Billed as a ‘mini-Budget, the Chancellor’s fiscal statement in Parliament this morning turned out very much not to be that.
It amounts to the biggest package of tax-cutting measures since 1972 – even bigger than Nigel Lawson’s in 1988, which had been trailed as the ‘scene setter’ in the newspapers this morning. Kwasi Kwarteng really wanted to keep some of his ‘surprise’ powder dry for that moment when he abolished the 45% tax rate for the highest earners.

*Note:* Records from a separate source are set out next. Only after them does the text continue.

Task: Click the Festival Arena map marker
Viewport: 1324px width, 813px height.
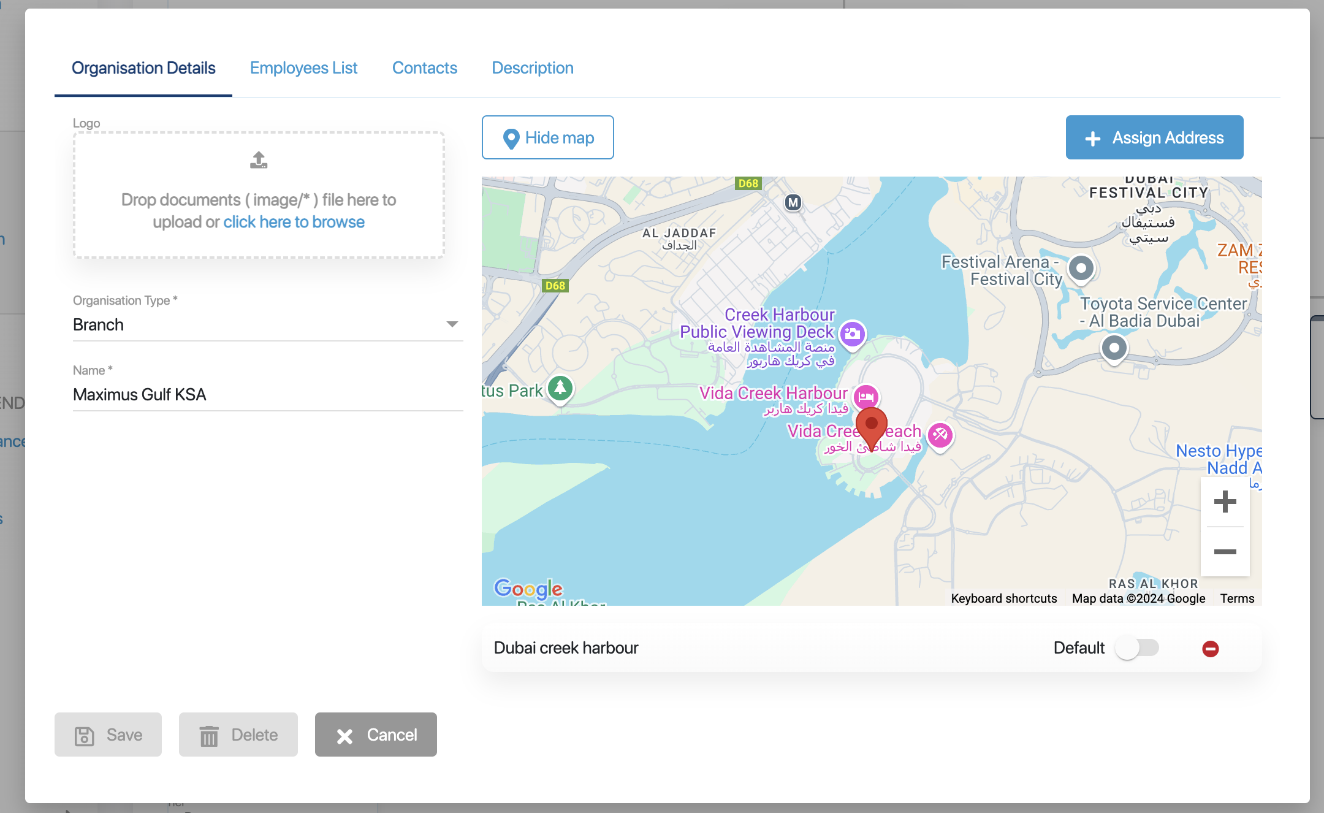Action: pos(1081,268)
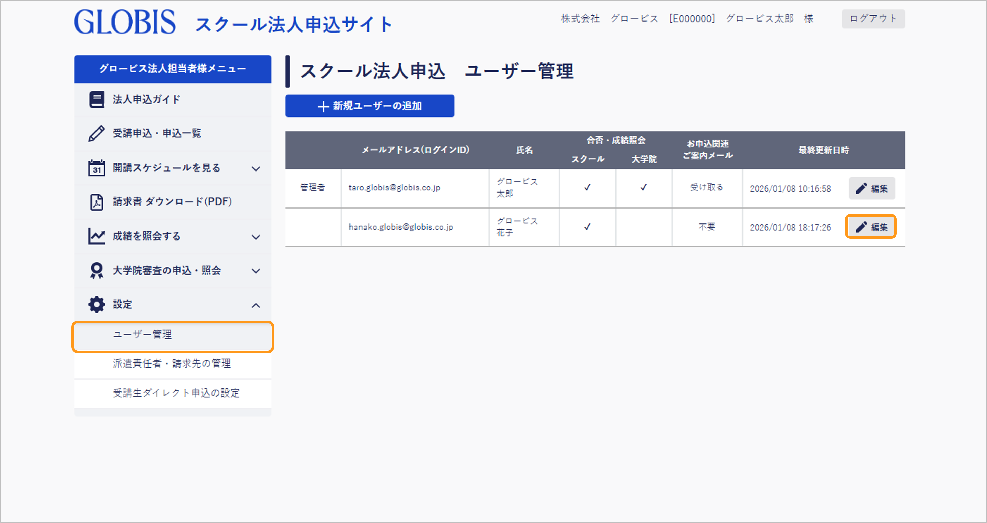987x523 pixels.
Task: Click the book icon beside 法人申込ガイド
Action: click(97, 100)
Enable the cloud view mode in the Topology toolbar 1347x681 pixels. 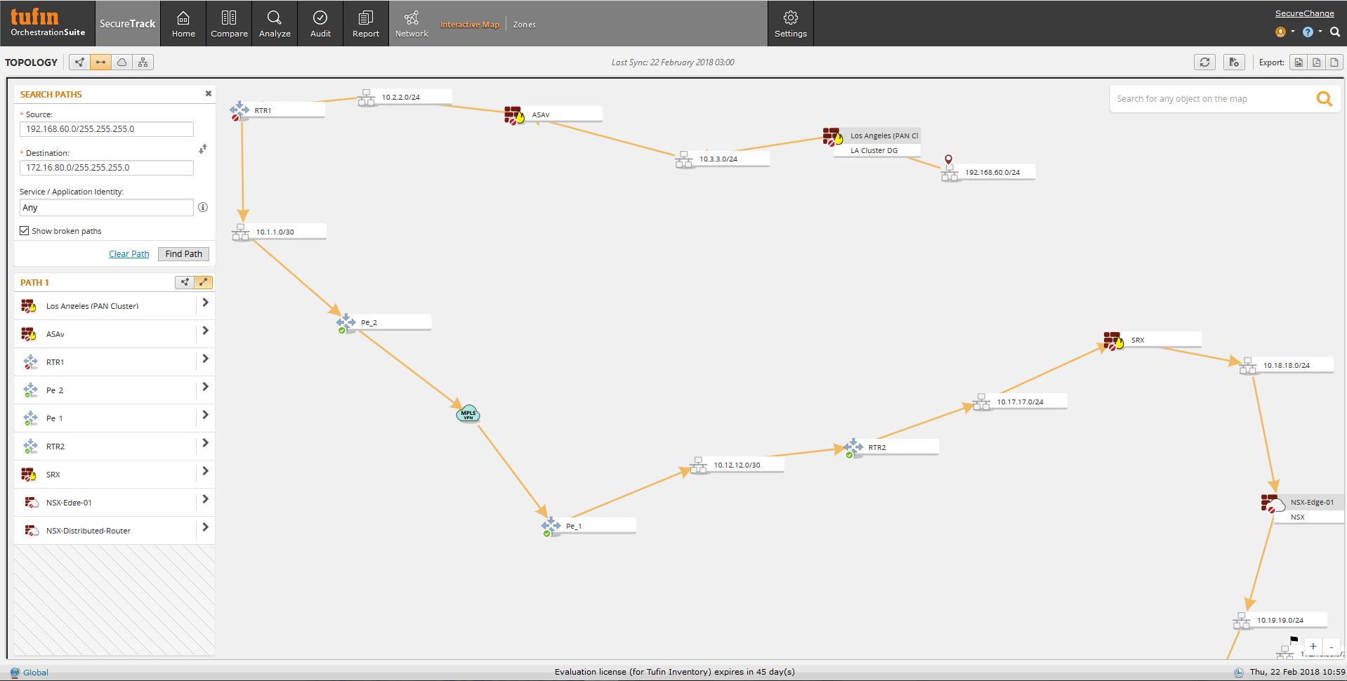[x=121, y=62]
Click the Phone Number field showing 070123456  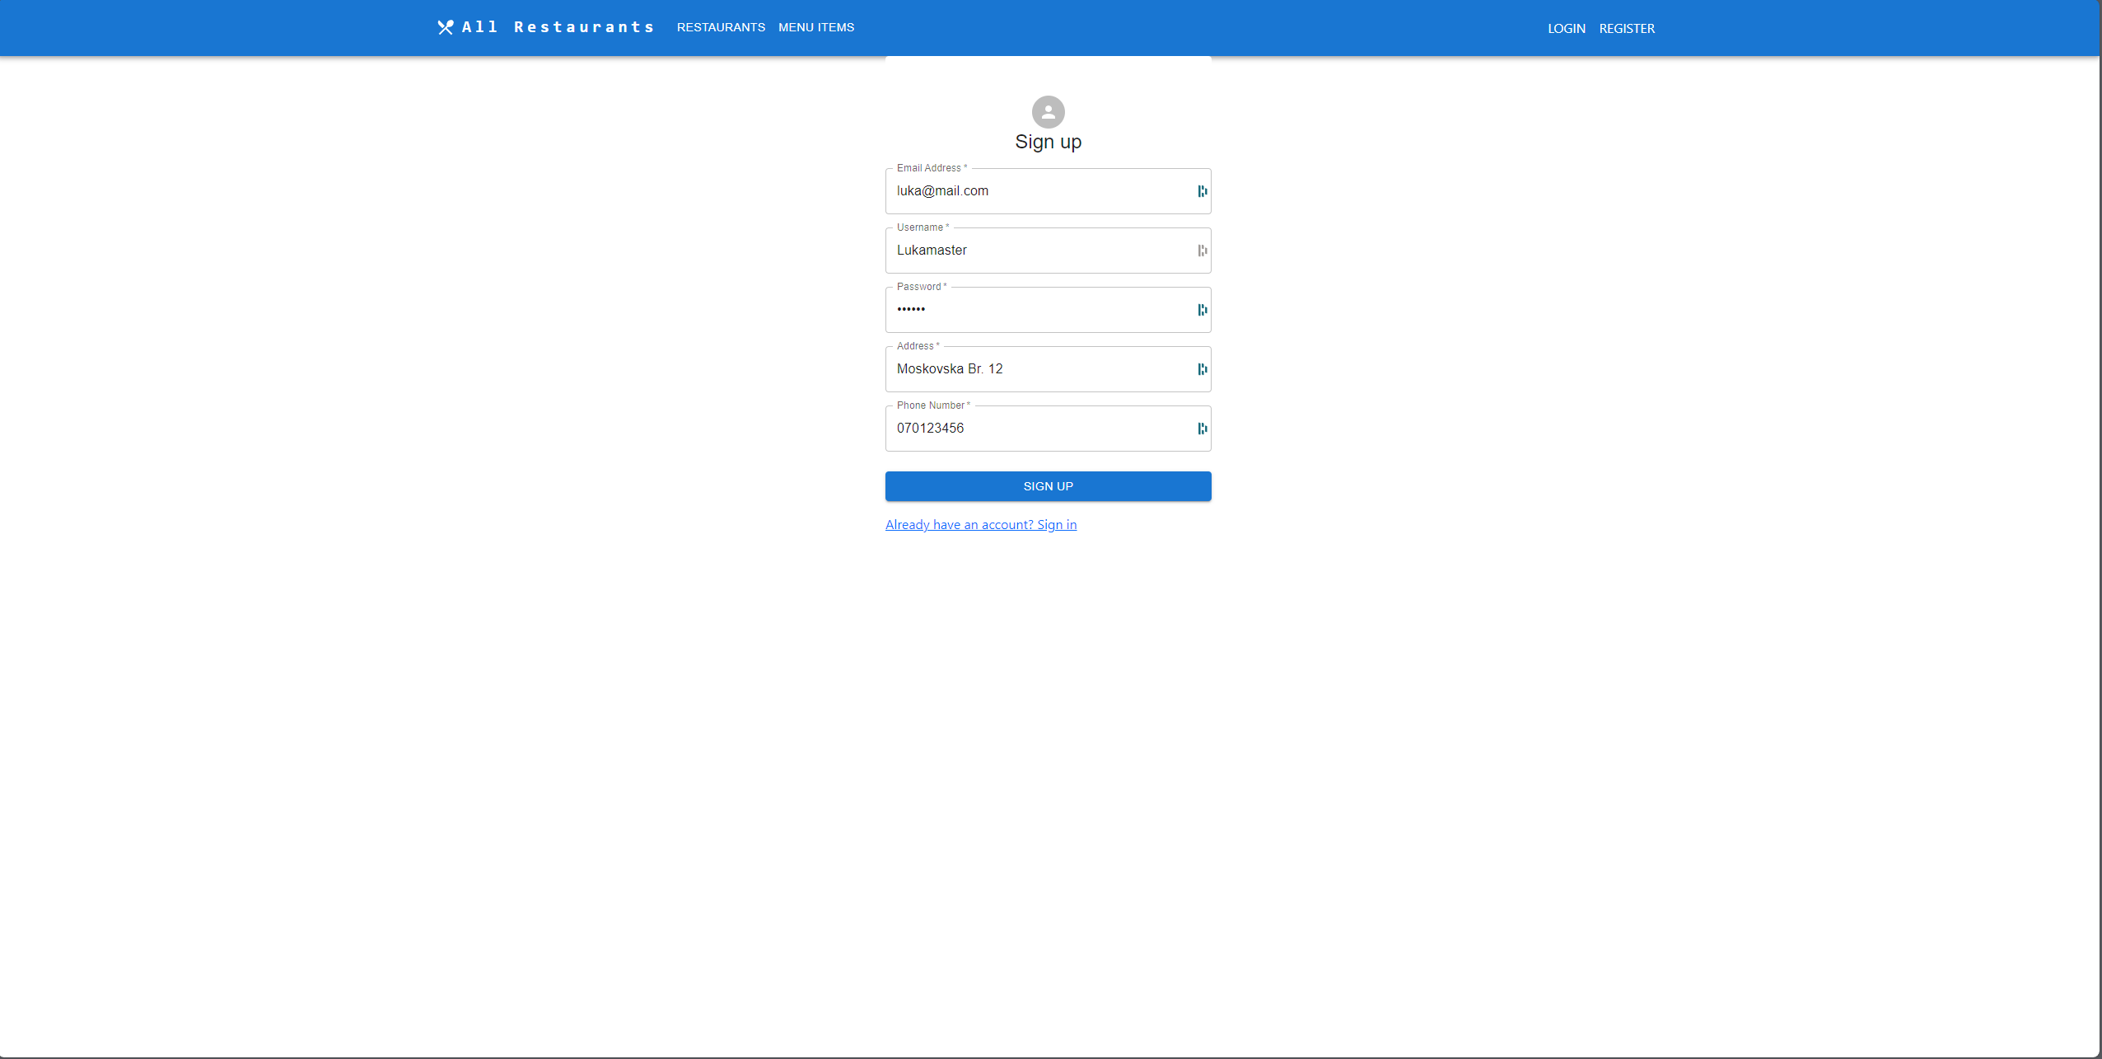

Here on one hand the Government is talking about eye-watering levels of borrowing that will be needed to help with everyone’s energy bills – costing in the region of the furlough scheme, or more. Traditionally the Conservative Party has defined itself as being for ‘fiscal responsibility and prudence’. Anyone who remembers the last few General Election narratives would be forgiven for thinking this incarnation of the Party to be an entirely different beast. What happened to those so-familiar ‘don’t hand the nation’s credit card back to the ones who maxed it out’ and ‘don’t hand the car keys back to the ones who crashed it in the first place’?

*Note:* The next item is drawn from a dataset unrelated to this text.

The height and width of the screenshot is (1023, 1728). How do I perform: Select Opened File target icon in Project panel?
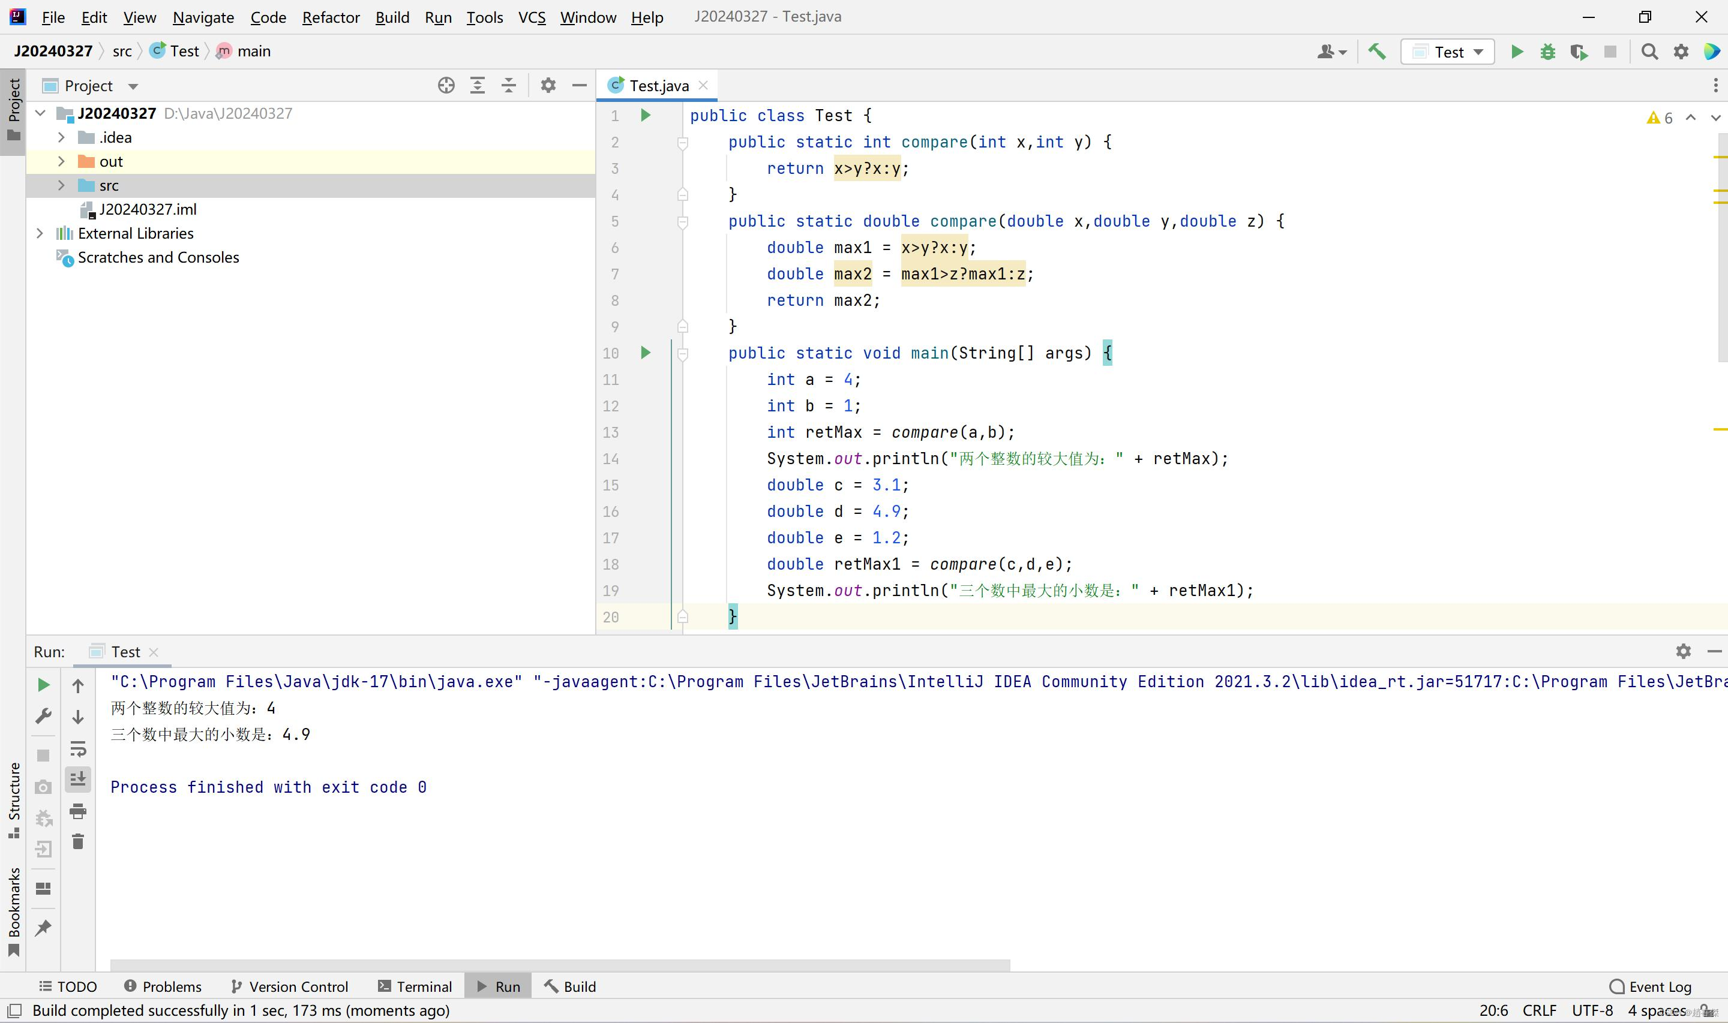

The Government’s argument runs that borrowing powers used ‘responsibly’ are justified. One wonders where they are drawing the line, given that criticism of the last Labour Government and its handling of the global financial crisis.
We then on the other hand have these gigantic tax cuts of £45 billion, including a boost for bankers with the lifting of the cap on their bonuses, that abolition of the top rate of income tax for the highest earners, more ‘sticks’ to encourage those on benefits to get back into work, the cancelling of corporation tax … all this felt very ‘Tory’ in a very definitely not Cameroonian way.

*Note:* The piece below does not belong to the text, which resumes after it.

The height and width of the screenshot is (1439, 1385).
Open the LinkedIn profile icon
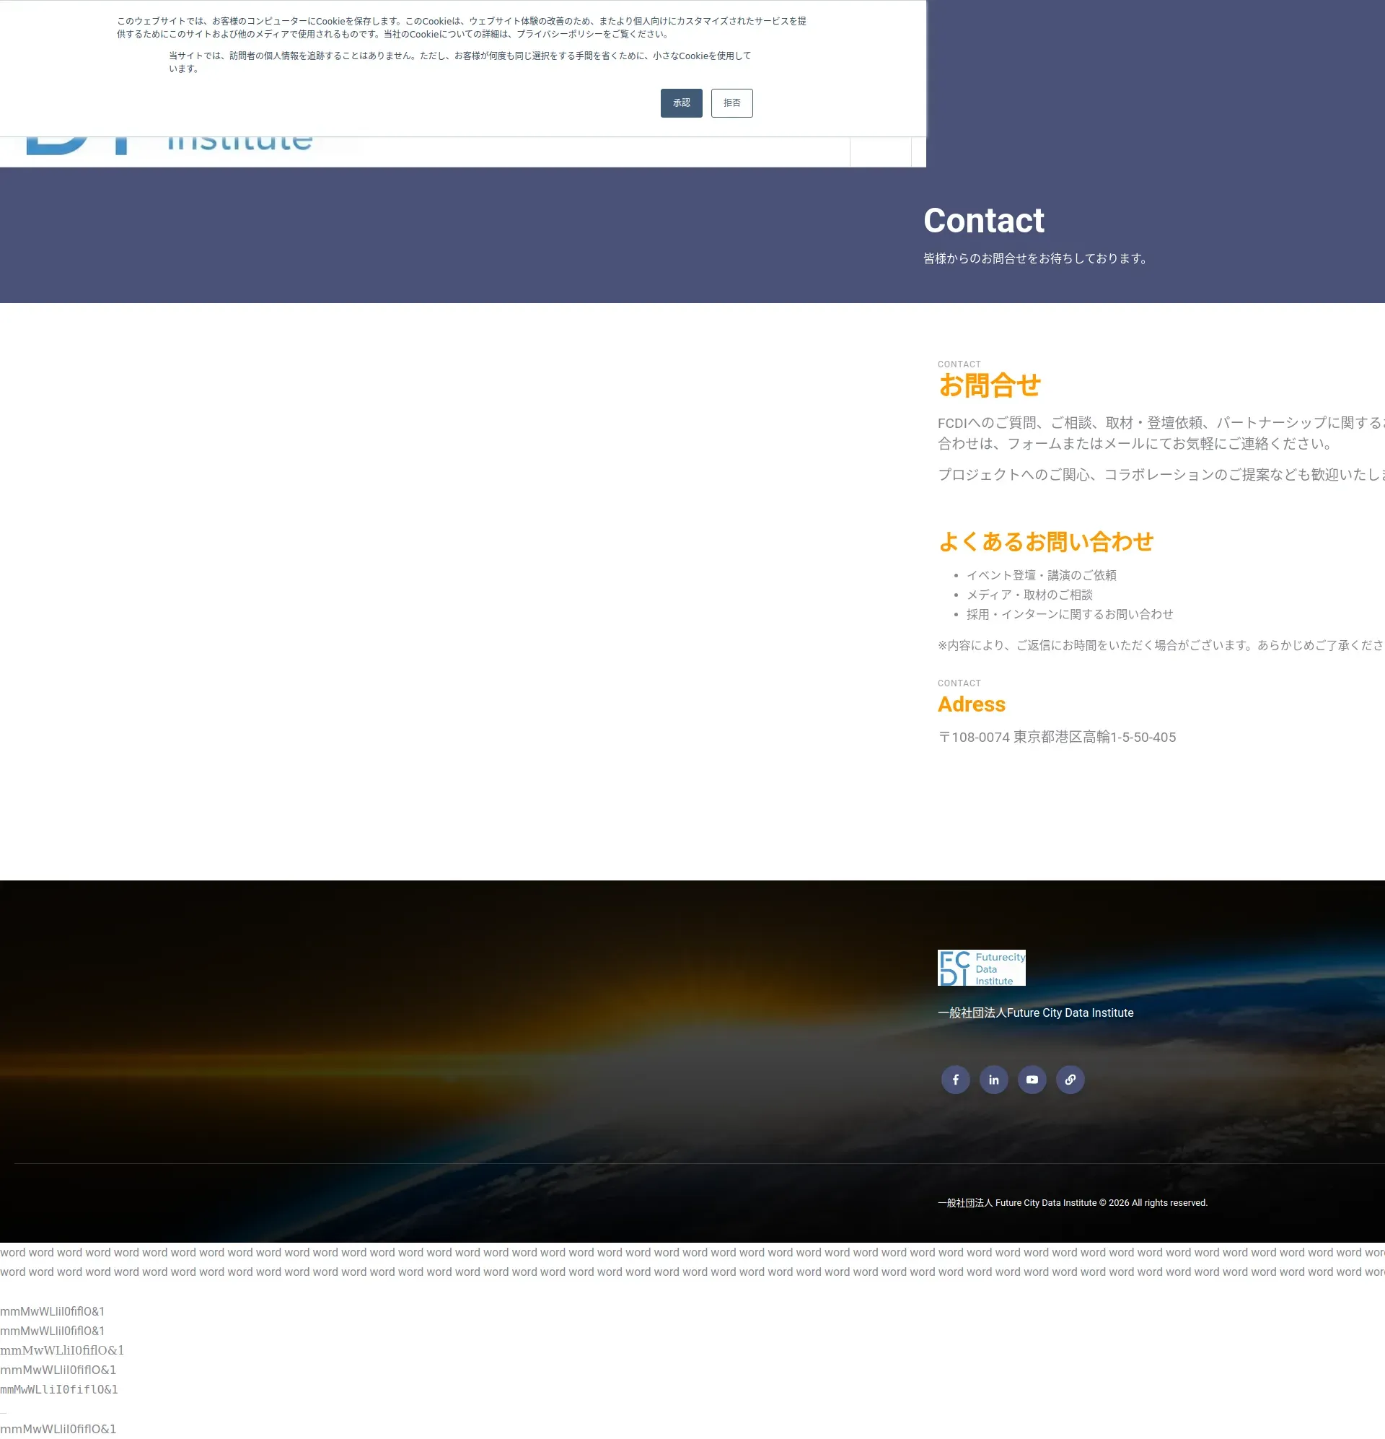[993, 1079]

‘Growth, growth growth’ is the mantra being used to lash – to whatever degree of success – the overall package together. It is all banked on achieving a sustainable trend growth rate of 2.5 per cent.
The Shadow Chancellor Rachel Reeves’ landed a blow in Parliament in her response to Kwarteng, likening him and the Prime Minister to ‘two desperate gamblers in a casino chasing a losing run’.
Was she right? Is any of it sustainable?
The £60 billion cost for the help with energy bills (by the Government’s own admission, a figure which is liable to fluctuation – and some have put at well over £100 billion) is hopefully a one (two year) off. But this is an enormous commitment to have made, without a great deal of a sense of an exit strategy.
Then, look at the £45 billion of tax cuts that have been promised. These are sums which will be ‘gone’ from Government finances within a couple of years as they all come ‘on stream’. What happens to the year-on-year debt if the gambled-on growth not only isn’t as resurgent as aimed for- but fails to materialize at all. There are huge variables at play here; the continuation of the war in Ukraine, another vicious variant of Covid, some new Nostradamus-esq upheaval- or indeed as indicators are suggesting, a sterling crisis.
The pound is at a 37-year low against the dollar. The UK 10 year government bond yields (interest rate government borrows at) are now at 3.38%, the highest level since 2011 – the cost of all this borrowed money is already rising.
The Bank of England (with its new interest rates announced yesterday, to dampen inflation) doesn’t seem to agree with the Treasury and Government (who have announced all these tax cuts, that could push inflation up) and no one really knows what the Office of Budget Responsibility thinks (as it won’t be publishing its full economic and fiscal forecast before the end of the year).
If Kwasi Kwarteng’s claims this morning that ‘this is a new era’, and ‘fiscal responsibility remains essential’ were met with some derision, neither did Rachel Reeve’s proclamation that ‘Labour believes in wealth creation’ land particularly plausibly.
Her response has left Labour in a bit of a difficult position. They have also committed to significant help with energy bills. But whilst they may not agree with the Government-styled ‘growth-promoting’ measures, they have yet to offer up any alternative – whilst also citing the last 12 years as being an ‘economic failure’. They may well yet need a ‘third way’, to coin a phrase.
We may well, as some economists have said, be in a recession already. So what matters in the run-down to the election in 2024 is whether this ‘gamble on growth’ has started to kick in, and what people feel in their pockets, from their income, and other tax cuts.
This is very much the question that is doing the rounds on Conservative MPs’ WhatsApp groups.
I’ve had it described to me by a former colleague as “Watching Liz and Kwasi is like when you are on a plane, and the air stewards’ smiles just stays resolutely in place as the oxygen masks come down. I can’t tell if it’s terrifying … or in some ways deeply reassuring that everything’s going to somehow be ok.”
One suspects the pound and the polls will show that pretty quickly.